[Dataset records]

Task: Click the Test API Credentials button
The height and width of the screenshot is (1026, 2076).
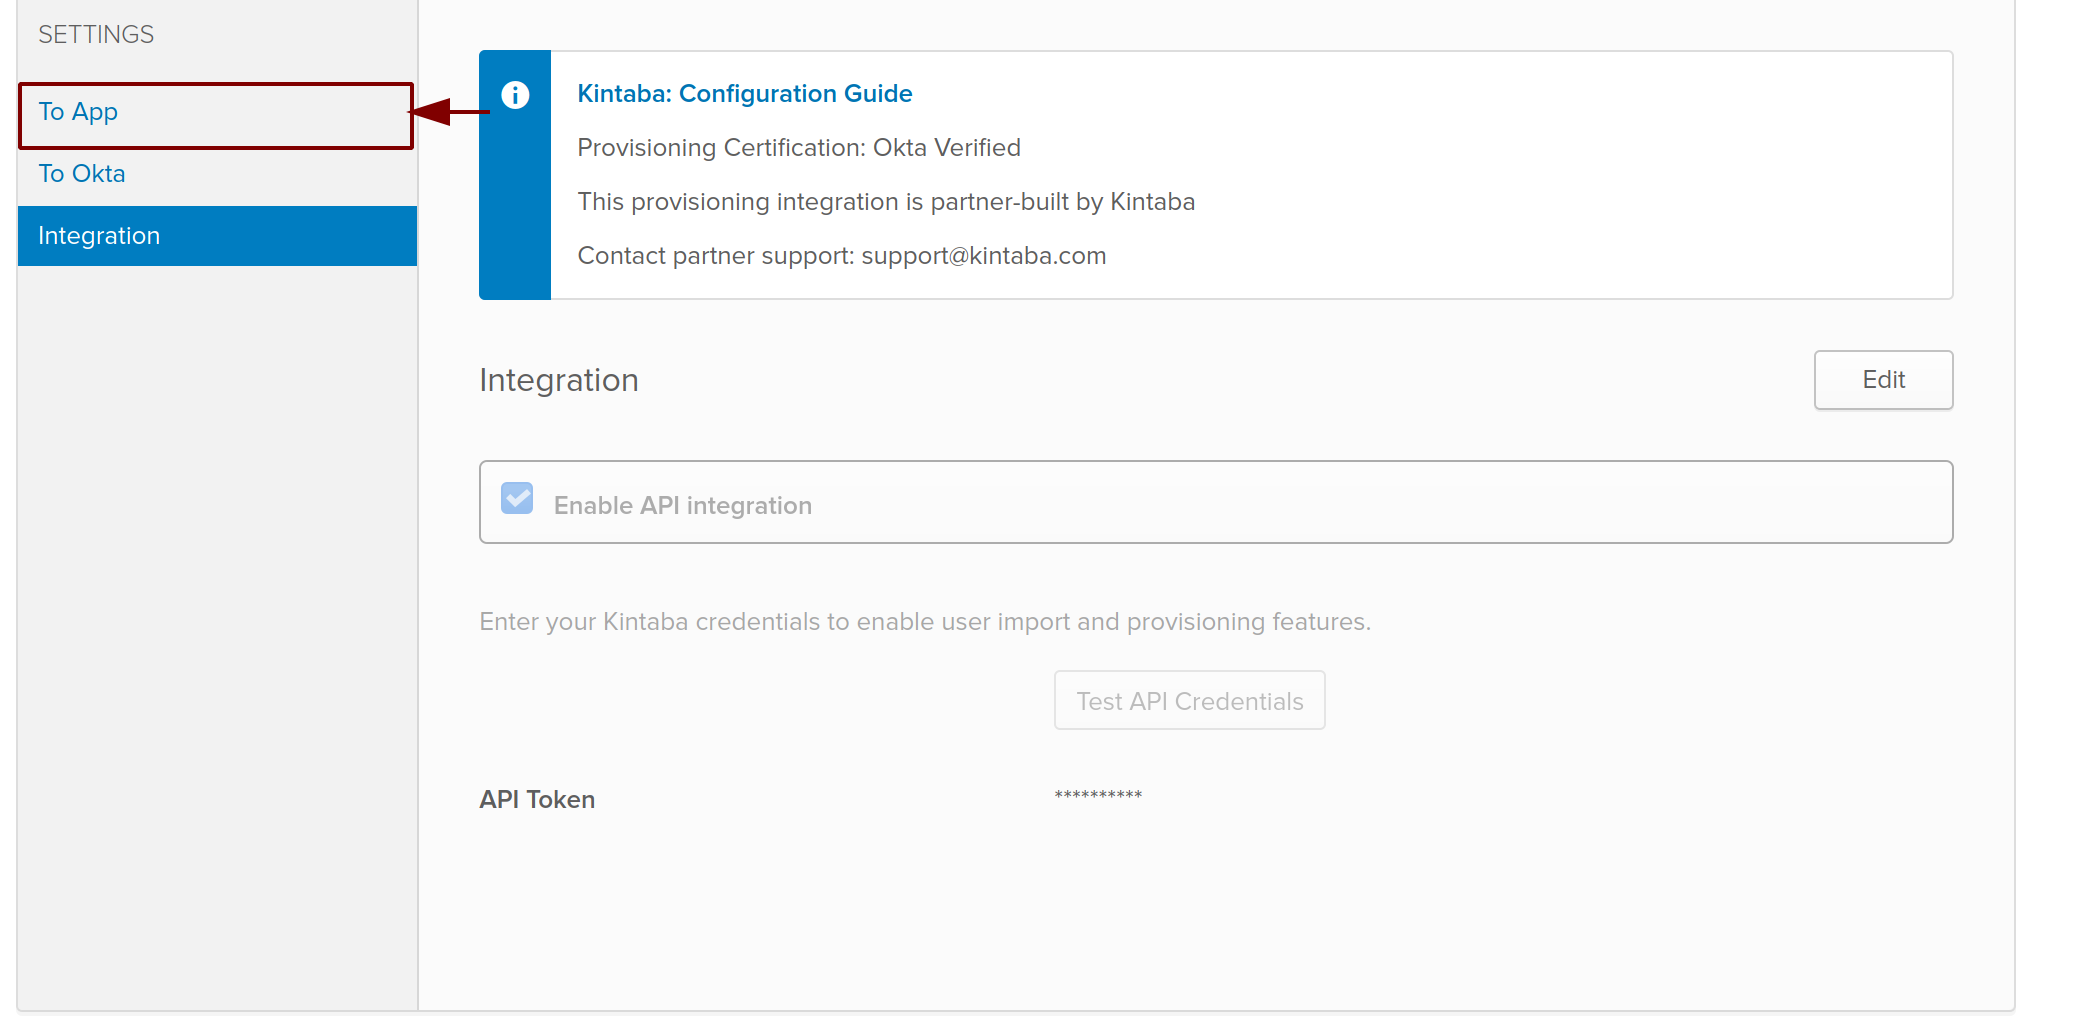Action: [x=1189, y=701]
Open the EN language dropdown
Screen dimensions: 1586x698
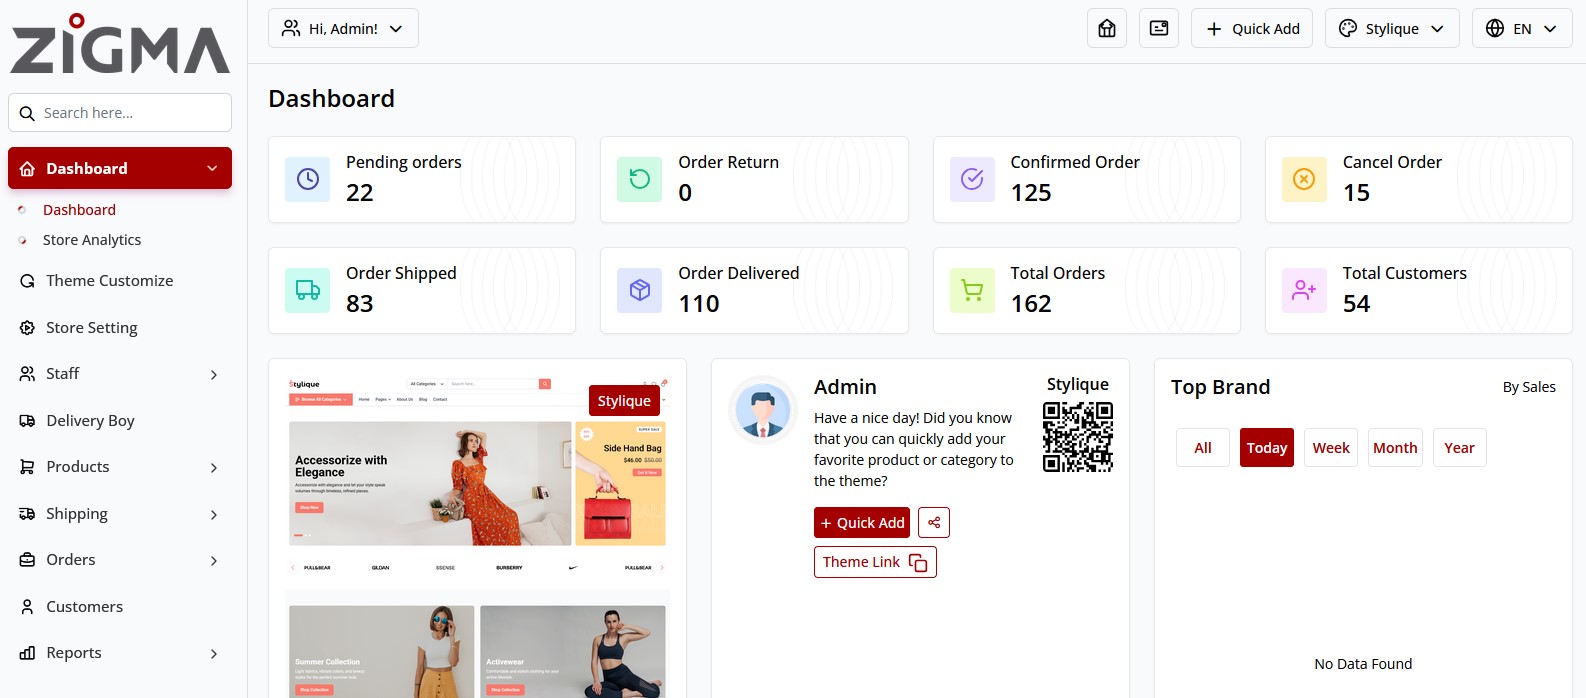click(1521, 29)
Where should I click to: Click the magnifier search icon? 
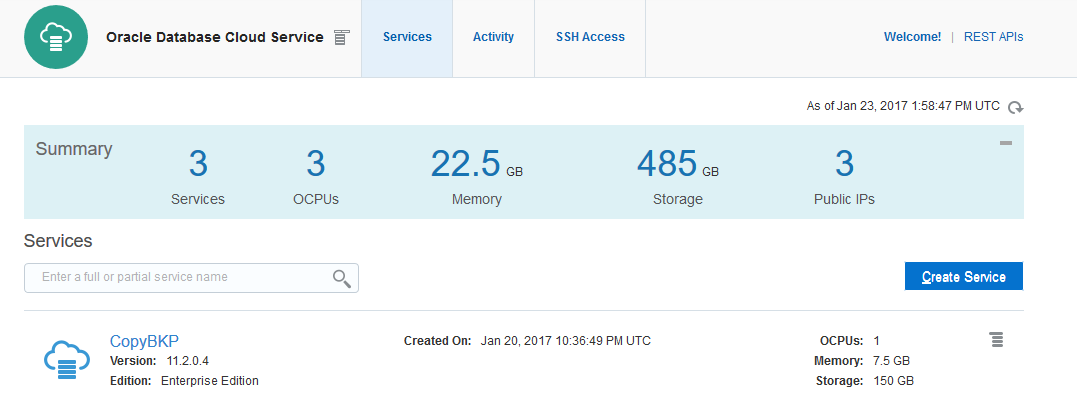pyautogui.click(x=342, y=278)

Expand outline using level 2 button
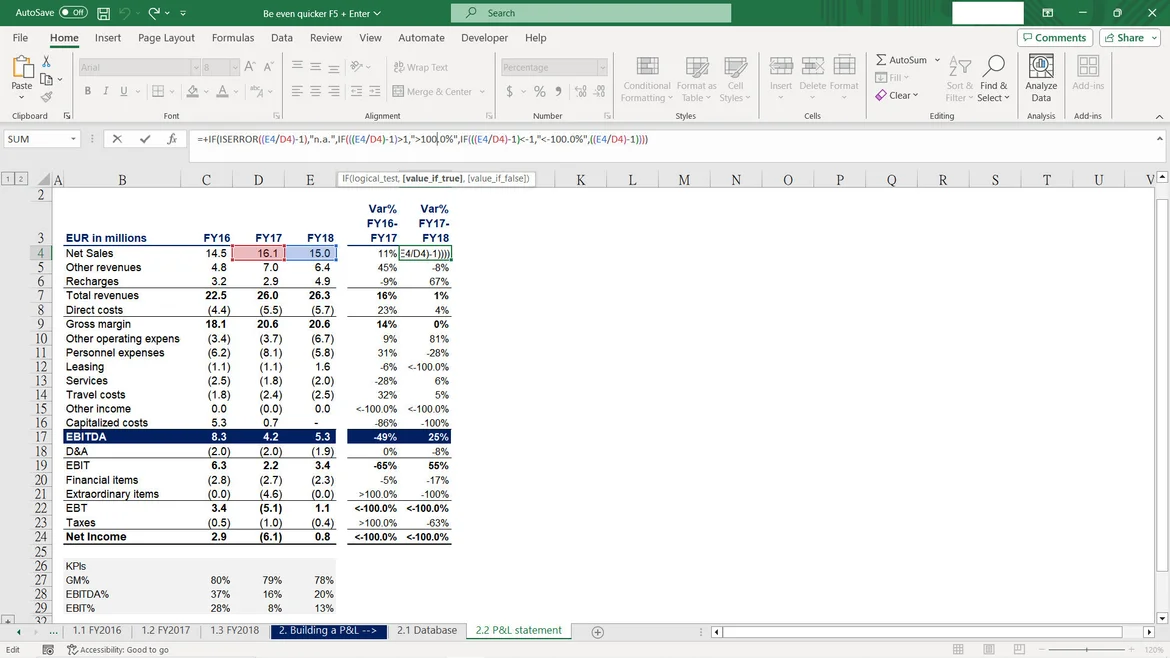21,179
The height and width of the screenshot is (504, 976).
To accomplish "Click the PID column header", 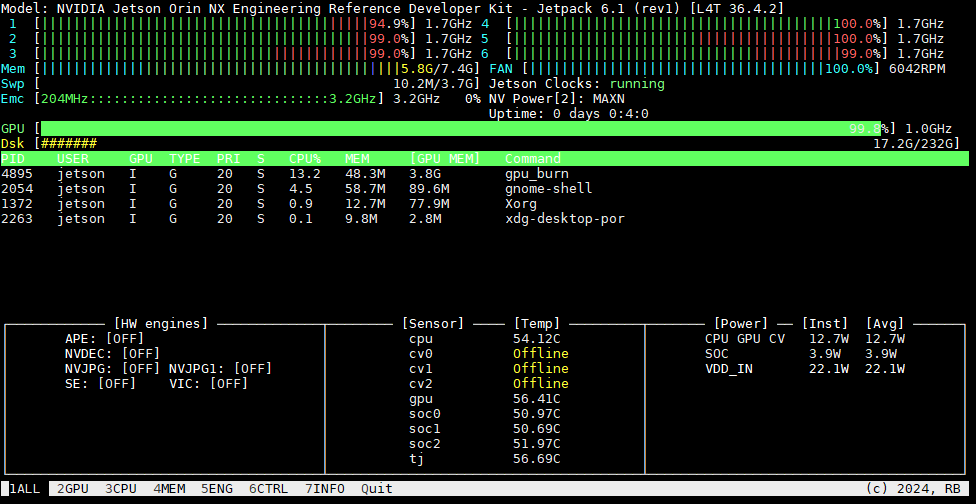I will [x=13, y=159].
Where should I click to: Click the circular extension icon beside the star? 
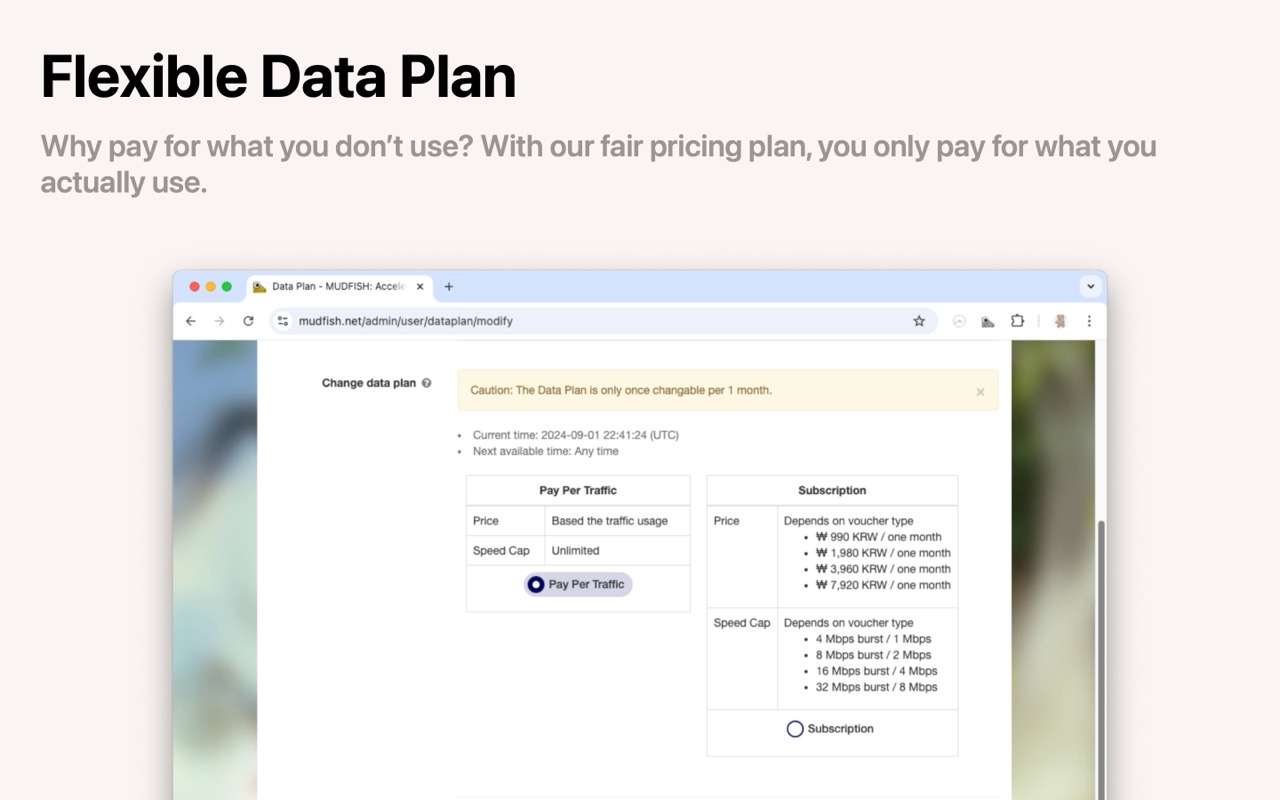pos(959,321)
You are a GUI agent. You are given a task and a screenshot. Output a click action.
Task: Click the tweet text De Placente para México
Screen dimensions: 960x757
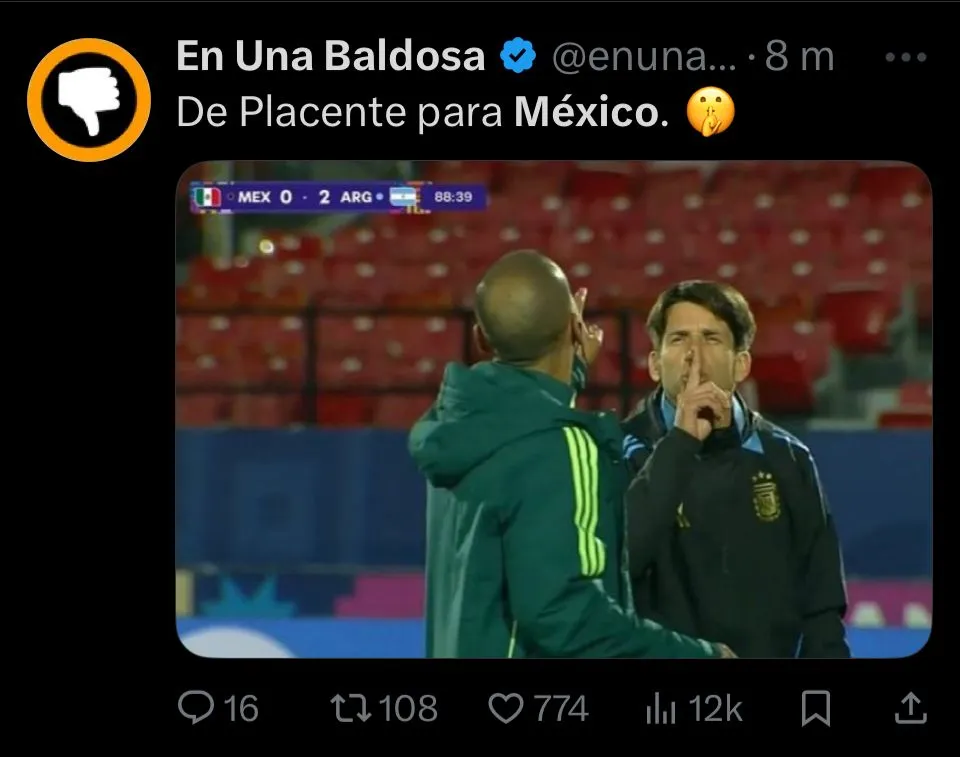pos(422,113)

[/Dataset records]

Please output an exact repetition of the lines from the line containing "Where should I click to: Click the circular" to the end of the records, both included, with no pictures and no additional text.

_Written solution:_
Where should I click to: Click the circular extension icon beside the star? 
pos(959,321)
You are a GUI agent. You are given a task and a screenshot. Output a click action.
Task: Click the tweet text De Placente para México
Screen dimensions: 960x757
pos(422,113)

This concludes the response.